Natal não é bem isto
O meu Natal, desde que cresci para lá da minha zona de conforto e me pus a correr o mundo, passou a ser muito diferente daquilo que tinha sido ensinado sobre o que significava celebrar estes dias.
Em vários anos, por culpa do trabalho na aviação, passei-o literalmente nas nuvens, a voar bem lá em cima, a levar pessoas de um lado ao outro, juntando famílias e amigos enquanto eu próprio ficava longe dos meus. Nunca me arrependi de me voluntariar para trabalhar nesses dias (a empresa dava-nos essa opção) e, como havia colegas que tinham fillhos pequenos e tal, não me custava abdicar disso, sabendo que outra pessoa podia aproveitá-lo melhor. Guardo até memórias bonitas desses voos (sobretudo quando os passageiros nos traziam chocolates, pastéis de nata, cartões com mensagens bonitas e mais...).

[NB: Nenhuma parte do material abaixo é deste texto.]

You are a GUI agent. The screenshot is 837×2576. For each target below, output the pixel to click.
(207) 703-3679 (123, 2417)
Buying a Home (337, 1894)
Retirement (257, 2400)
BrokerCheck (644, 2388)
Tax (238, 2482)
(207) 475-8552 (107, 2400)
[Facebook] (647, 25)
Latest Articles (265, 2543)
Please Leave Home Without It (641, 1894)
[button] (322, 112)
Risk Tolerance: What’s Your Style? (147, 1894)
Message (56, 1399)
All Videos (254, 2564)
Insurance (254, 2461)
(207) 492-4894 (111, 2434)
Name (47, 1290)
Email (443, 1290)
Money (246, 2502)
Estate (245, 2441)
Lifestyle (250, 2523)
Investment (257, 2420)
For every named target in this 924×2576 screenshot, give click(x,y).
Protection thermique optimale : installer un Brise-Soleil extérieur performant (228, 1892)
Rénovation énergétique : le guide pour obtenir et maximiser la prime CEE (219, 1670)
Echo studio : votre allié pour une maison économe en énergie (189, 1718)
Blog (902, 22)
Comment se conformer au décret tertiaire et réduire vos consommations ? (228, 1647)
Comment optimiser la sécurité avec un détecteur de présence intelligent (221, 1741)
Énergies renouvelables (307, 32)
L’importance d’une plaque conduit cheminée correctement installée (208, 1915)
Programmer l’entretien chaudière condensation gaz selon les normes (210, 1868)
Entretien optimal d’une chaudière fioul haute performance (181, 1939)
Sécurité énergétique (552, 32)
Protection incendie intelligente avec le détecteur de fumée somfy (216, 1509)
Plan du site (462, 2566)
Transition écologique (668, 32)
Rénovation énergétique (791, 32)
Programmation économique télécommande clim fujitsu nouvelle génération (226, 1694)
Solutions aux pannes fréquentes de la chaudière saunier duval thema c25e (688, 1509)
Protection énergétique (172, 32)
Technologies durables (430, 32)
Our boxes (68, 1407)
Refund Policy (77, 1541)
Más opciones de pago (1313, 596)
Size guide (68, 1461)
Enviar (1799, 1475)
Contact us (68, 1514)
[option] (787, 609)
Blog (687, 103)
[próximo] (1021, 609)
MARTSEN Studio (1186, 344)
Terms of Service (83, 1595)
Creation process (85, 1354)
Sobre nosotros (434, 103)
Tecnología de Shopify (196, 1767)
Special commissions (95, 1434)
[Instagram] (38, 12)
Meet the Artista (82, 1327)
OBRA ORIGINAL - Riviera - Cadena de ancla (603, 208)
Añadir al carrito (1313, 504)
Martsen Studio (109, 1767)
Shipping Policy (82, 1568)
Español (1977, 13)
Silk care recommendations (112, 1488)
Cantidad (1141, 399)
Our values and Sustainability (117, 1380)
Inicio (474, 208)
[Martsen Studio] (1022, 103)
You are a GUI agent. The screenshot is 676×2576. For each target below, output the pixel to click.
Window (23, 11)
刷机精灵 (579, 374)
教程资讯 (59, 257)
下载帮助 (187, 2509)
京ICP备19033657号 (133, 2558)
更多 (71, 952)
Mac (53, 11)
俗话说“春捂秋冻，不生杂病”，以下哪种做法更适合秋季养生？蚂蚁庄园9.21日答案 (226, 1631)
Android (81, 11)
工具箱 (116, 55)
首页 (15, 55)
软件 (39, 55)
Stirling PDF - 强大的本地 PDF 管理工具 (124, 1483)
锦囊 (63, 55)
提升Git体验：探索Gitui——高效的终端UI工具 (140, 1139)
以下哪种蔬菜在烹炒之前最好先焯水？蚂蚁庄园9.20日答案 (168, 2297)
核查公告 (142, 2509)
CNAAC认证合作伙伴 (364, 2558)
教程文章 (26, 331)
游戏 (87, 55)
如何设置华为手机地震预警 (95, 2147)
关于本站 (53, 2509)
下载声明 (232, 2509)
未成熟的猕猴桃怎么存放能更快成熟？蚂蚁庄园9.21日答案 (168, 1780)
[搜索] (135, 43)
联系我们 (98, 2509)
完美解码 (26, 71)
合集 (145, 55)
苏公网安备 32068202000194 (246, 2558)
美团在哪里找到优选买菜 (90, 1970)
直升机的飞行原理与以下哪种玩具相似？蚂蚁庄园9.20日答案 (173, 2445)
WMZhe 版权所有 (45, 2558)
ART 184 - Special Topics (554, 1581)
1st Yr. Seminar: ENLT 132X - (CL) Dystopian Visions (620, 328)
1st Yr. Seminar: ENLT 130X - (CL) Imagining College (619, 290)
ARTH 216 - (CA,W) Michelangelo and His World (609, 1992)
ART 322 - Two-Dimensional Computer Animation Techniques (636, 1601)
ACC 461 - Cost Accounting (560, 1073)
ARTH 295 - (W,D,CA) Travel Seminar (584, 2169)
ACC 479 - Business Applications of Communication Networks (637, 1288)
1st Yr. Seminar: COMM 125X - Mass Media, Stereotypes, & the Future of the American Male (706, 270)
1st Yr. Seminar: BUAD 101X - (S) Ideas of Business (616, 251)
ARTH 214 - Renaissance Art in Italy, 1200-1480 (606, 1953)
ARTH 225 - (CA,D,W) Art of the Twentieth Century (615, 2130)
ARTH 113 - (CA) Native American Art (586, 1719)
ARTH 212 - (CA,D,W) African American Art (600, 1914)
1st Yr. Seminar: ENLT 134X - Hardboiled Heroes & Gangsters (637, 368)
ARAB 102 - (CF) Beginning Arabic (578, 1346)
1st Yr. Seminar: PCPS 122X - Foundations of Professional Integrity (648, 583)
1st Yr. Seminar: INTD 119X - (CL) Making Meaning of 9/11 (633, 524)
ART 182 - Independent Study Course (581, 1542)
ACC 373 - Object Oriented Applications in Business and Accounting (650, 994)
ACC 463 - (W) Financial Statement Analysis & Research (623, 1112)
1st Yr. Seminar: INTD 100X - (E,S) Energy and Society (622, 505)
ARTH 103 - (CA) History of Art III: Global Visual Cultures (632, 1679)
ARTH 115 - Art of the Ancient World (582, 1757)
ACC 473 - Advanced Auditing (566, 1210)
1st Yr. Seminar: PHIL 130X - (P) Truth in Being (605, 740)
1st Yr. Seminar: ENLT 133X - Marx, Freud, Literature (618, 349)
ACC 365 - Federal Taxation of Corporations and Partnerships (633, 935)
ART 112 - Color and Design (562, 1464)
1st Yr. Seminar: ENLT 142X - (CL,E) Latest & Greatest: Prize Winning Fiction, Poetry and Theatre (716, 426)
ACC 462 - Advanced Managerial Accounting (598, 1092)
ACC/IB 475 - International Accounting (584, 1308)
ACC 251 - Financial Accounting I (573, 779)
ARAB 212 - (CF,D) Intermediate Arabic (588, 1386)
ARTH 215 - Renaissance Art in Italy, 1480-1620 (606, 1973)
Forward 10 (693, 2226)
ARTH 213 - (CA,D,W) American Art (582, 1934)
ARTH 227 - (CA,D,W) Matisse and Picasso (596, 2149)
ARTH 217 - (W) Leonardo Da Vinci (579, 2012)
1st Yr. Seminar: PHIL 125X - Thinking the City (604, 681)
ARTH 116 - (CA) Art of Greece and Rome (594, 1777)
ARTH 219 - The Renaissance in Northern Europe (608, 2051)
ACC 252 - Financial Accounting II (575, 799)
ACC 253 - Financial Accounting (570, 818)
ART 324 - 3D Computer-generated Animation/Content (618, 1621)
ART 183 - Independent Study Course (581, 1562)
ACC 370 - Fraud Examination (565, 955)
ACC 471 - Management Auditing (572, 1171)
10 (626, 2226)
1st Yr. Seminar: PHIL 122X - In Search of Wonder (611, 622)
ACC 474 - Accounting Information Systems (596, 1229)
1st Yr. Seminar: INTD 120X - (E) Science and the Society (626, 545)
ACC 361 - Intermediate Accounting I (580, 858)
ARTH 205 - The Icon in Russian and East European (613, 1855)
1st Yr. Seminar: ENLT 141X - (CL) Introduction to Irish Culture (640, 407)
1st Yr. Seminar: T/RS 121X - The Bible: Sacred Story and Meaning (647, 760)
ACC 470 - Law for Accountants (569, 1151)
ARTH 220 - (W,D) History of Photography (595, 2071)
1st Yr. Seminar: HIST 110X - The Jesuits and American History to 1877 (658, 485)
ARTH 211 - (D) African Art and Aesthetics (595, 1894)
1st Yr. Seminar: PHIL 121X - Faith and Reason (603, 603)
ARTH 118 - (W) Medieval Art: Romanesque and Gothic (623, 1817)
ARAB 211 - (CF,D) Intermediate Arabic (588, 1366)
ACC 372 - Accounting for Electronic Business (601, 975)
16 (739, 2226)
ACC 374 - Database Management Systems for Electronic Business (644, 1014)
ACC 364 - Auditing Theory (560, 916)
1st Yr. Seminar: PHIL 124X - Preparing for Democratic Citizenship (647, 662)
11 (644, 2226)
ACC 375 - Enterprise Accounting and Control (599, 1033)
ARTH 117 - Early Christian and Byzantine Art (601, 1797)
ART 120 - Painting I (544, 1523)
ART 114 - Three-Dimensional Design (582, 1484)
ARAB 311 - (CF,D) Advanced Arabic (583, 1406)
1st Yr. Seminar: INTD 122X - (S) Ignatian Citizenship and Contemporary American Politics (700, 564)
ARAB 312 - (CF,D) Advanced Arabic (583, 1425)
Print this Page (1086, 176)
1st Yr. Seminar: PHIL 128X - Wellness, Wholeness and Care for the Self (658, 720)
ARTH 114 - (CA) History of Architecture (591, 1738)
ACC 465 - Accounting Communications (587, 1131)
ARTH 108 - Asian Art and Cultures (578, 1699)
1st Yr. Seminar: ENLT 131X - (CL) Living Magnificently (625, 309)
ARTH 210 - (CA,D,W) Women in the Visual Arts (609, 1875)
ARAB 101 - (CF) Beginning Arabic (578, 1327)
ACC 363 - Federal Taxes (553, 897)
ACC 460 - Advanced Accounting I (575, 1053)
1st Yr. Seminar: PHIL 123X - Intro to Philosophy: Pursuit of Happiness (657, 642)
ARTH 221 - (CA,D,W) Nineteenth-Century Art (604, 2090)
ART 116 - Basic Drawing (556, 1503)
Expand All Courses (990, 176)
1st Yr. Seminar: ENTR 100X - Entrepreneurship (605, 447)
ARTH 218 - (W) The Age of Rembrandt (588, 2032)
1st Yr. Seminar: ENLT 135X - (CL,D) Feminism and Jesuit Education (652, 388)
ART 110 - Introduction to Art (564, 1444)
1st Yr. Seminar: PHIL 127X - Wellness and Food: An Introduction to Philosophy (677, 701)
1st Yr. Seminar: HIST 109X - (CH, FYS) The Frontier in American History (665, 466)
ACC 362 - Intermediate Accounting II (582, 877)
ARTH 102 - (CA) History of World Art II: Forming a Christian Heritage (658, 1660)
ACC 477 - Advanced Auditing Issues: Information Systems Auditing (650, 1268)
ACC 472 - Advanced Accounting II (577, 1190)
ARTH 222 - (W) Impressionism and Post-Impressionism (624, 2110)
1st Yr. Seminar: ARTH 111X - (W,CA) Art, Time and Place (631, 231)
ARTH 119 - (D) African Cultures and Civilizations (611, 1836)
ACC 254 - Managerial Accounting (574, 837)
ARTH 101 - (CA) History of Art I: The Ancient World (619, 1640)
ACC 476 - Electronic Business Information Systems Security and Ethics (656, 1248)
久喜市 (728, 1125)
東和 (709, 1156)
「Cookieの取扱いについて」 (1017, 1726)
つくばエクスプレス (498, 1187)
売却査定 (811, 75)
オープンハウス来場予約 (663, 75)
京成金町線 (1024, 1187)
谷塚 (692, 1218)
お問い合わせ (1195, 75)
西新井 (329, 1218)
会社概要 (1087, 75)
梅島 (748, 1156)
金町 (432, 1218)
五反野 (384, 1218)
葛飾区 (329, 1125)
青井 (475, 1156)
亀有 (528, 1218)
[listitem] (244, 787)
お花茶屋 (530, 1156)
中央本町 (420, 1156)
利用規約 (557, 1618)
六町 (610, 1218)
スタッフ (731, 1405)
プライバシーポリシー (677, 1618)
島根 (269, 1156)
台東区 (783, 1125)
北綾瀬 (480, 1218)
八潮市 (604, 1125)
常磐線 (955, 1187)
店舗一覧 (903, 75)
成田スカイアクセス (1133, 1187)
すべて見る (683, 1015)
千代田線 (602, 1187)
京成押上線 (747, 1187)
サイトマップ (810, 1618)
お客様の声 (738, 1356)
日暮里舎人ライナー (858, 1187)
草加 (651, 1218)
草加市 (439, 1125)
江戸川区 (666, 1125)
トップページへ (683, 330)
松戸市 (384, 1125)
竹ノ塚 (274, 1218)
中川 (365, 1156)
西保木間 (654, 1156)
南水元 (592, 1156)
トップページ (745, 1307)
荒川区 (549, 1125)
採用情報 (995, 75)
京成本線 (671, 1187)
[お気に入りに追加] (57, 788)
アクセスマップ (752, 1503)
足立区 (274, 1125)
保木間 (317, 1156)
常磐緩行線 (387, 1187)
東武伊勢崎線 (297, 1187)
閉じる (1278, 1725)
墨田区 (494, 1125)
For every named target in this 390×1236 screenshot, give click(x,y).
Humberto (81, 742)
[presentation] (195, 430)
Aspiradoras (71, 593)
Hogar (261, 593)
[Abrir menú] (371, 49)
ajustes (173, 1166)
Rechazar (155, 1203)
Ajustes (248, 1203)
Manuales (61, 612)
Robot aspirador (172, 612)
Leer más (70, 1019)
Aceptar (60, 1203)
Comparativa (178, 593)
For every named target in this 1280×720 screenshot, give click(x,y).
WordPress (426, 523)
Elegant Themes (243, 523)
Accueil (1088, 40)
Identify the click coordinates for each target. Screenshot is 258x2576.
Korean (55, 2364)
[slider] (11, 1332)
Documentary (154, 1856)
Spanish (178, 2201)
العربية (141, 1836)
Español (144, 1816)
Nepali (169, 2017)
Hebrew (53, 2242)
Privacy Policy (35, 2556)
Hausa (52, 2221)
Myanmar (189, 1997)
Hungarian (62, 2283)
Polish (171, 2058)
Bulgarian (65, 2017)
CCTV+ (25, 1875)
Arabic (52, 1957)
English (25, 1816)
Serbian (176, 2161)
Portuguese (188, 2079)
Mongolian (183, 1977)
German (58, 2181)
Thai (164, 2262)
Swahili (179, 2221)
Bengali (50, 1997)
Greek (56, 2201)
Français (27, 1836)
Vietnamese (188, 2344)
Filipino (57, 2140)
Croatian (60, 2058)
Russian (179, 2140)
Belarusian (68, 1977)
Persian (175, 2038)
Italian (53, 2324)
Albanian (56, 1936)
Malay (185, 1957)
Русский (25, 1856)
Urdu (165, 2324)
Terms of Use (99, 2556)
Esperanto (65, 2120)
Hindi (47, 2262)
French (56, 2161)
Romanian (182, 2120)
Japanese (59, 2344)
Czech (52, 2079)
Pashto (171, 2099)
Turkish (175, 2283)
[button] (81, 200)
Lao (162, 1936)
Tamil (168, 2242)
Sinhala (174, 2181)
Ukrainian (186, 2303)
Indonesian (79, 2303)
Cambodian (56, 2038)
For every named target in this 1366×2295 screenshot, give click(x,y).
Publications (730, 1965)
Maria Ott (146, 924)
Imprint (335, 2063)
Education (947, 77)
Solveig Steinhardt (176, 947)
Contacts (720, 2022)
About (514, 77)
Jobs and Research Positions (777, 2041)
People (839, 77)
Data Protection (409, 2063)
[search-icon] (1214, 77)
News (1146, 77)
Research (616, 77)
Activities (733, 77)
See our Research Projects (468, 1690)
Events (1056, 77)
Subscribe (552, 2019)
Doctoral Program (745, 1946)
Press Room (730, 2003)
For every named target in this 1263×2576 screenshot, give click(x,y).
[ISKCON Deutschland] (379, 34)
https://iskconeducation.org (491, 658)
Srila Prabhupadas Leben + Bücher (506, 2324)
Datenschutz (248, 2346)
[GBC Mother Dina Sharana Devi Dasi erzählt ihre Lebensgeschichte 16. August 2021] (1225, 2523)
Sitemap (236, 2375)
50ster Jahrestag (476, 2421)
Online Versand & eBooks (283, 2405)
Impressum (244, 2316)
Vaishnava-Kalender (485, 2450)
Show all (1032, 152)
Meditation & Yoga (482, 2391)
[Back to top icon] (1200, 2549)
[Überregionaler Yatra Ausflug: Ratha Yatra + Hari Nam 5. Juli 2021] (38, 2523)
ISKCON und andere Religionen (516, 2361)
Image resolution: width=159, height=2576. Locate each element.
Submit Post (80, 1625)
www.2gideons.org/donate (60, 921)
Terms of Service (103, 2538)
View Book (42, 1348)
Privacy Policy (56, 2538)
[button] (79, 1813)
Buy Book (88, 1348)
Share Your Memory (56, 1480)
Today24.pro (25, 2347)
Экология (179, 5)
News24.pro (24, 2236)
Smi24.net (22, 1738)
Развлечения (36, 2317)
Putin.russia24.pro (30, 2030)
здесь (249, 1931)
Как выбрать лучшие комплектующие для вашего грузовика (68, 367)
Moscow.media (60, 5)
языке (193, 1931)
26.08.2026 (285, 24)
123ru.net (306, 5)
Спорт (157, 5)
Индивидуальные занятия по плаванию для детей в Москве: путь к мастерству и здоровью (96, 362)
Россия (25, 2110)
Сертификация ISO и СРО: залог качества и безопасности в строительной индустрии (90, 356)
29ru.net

Antes disso, quando participei no projecto de Serviço Voluntário Europeu em Itália, já o meu Natal tinha sido bem diferente. Éramos voluntários. Não tínhamos muito dinheiro. Então eu e mais duas voluntárias, sozinhos na noite de 24, fomos ao supermercado e comemos uma pasta barata com pesto e mais um panettone gigante que estava em desconto. Soube-me pela vida. Ensinou-me a valorizar o pouco. O dia 25 passei-o sozinho, mas tranquilo, e a fazer a mochila para viajar para Florença, onde cheguei no dia 26 (em Itália ainda se festeja esse dia). Fiquei num hostel baratinho, partilhando um quarto, não comi uma única vez em restaurantes para poupar dinheiro, e hoje é das minhas melhores memórias da época. Quem já esteve em Florença, saberá bem porquê...
Em 2018, já a trabalhar na aviação, calhou-me não ter de voar nesse dia. Fui, com mais duas amigas portuguesas lá da companhia áerea, servir à mesa na consoada para os sem-abrigo e idosos que não tinham família em Frankfurt (onde morava na altura). No meio de centenas de pessoas que lá estavam a jantar, encontrei um velhote português que vivia lá sozinho. Emigrante na Alemanha há muitos anos, viúvo, longe dos filhos, acabara por ficar só naquela noite e juntou-se à celebração. A alegria dele quando nos ouviu falar português... e as histórias que nos contou, tão bonitas, tão nossas, encheram-me o coração.
Este ano consegui vir passá-lo cá a Portugal. Mas vou ser muito sincero, esta quadra aqui deixa-me sempre um sabor agridoce. Aqui, na ânsia de fazer tanto e fazer mais que toda a gente e mostrar que se tem uma mesa cheia de extravagâncias, fazem um stress e barulho tão grande com mil pratos e mil doces que só não me tiram a alegria toda porque sou um guloso e essa capacidade de me isolar no meu mundinho daquelas memórias anteriores ainda está bem viva.
Este foi também finalmente o ano em que não comprei presentes. Zero. Nos anteriores ainda ia comprando para os putos, pais, mana. E adoro oferecer. Mas irei fazê-lo noutra data. Foi uma sensação de liberdade.
Por outro lado, desta vez consegui estar o mês de Dezembro todo em Portugal (já tenho saudades da minha casinha em Berlin, confeso) e consegui acompanhar o meu pai numa operação, nas visitas ao hospital, na sua doença, idas ao médico, fazer-lhe a comida, levá-lo à fisioterapia, passar horas a falar com ele, pôr-lhe os cremes na cicatriz a ver se se vai embora mais depressa, deitá-lo confortável e quentinho na cama. Enfim, simplesmente cá estar.
E acho que o maior presente este ano foi mesmo esse: estar presente.